EXERCISE DESCRIPTION: The expected output is each line in the data below that includes the string "width".

DATA TO PROCESS:
————————
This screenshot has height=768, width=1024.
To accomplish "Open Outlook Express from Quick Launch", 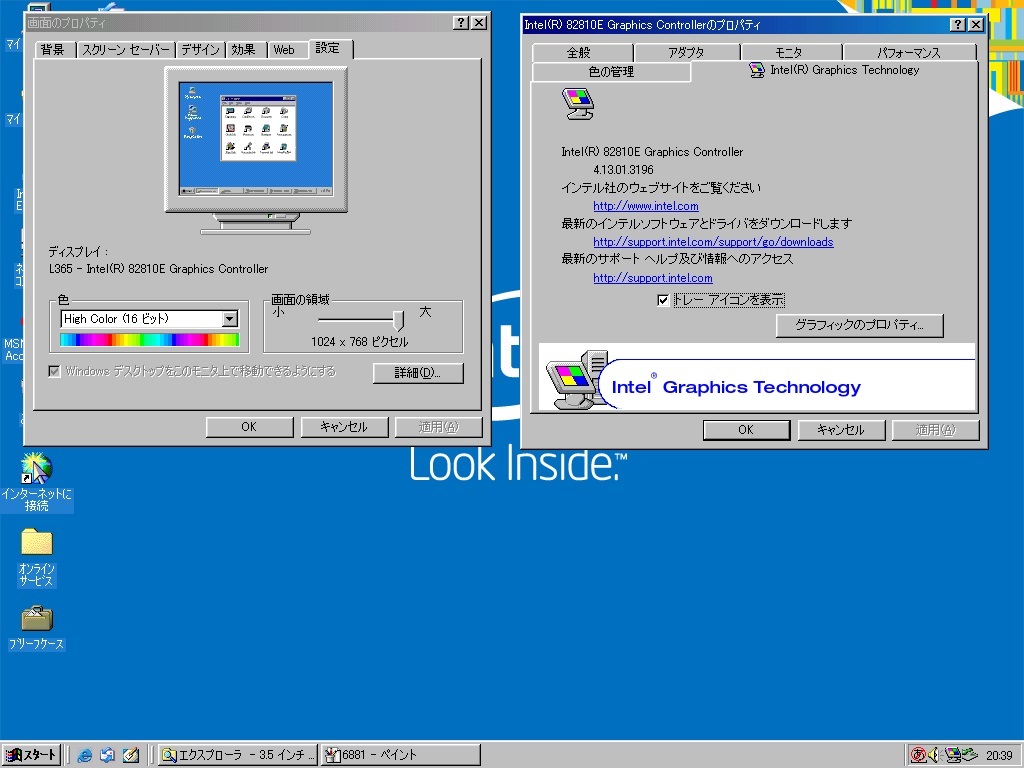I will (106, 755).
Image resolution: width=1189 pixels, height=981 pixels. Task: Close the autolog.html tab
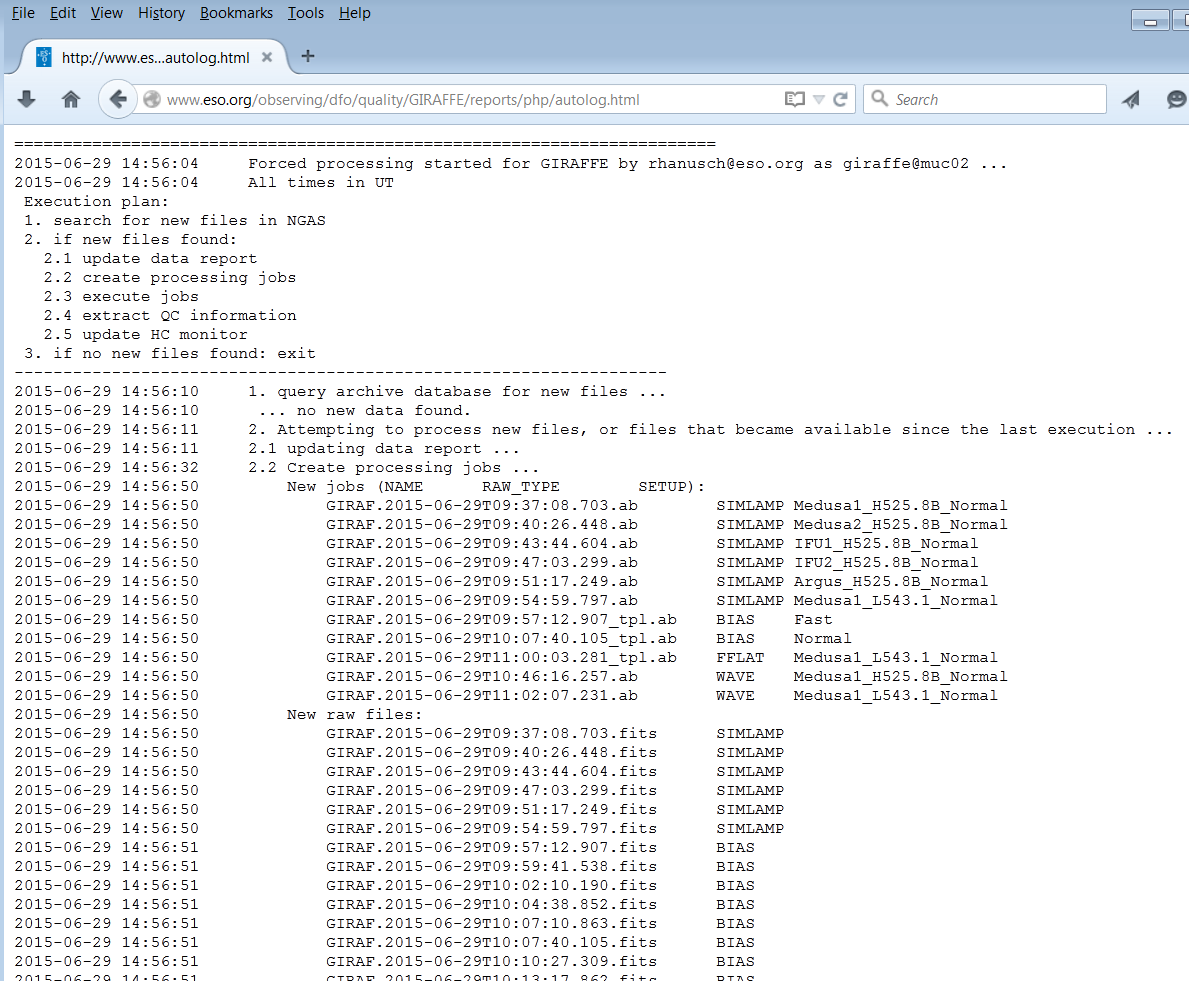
————————
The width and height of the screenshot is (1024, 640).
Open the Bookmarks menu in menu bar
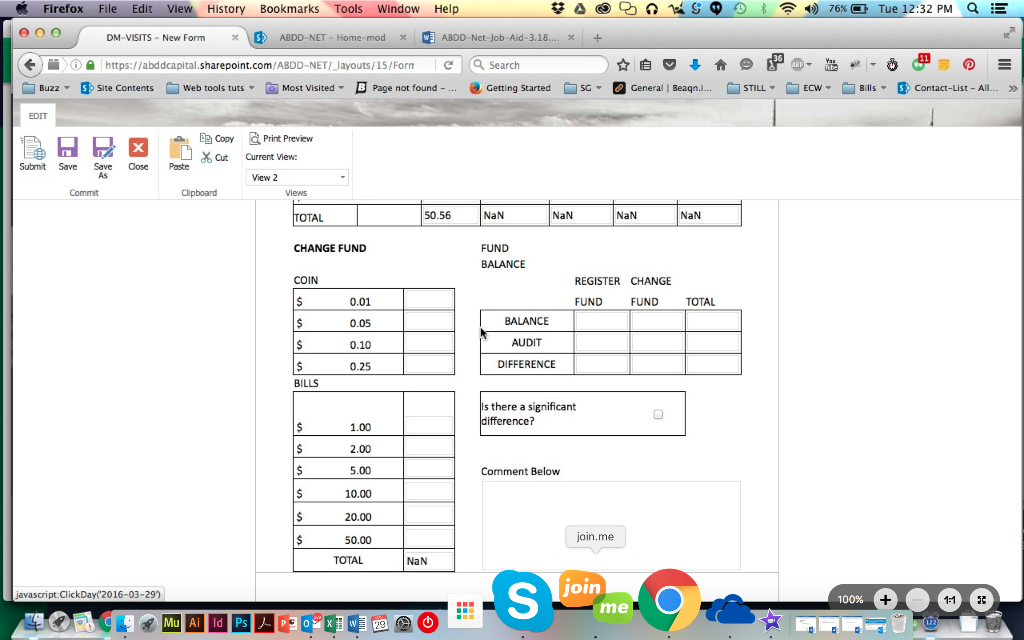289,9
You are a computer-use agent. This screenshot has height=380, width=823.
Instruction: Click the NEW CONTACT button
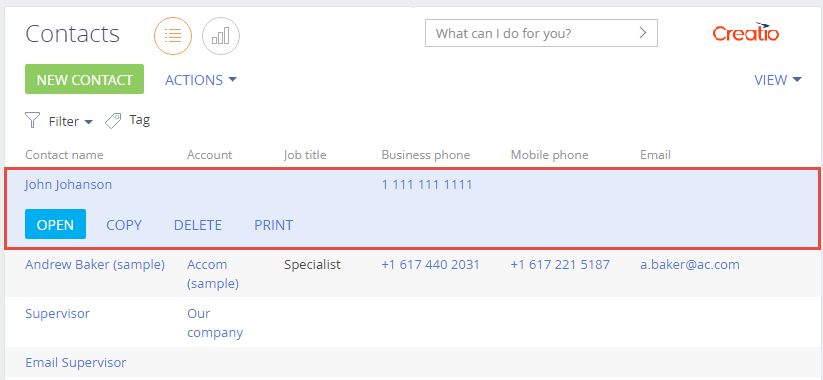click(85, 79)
————————
EXERCISE OUTPUT:
This screenshot has height=768, width=1024.
Image resolution: width=1189 pixels, height=981 pixels. Task: Close the autolog.html tab
The width and height of the screenshot is (1024, 640).
You are a computer-use agent. This screenshot has height=380, width=823.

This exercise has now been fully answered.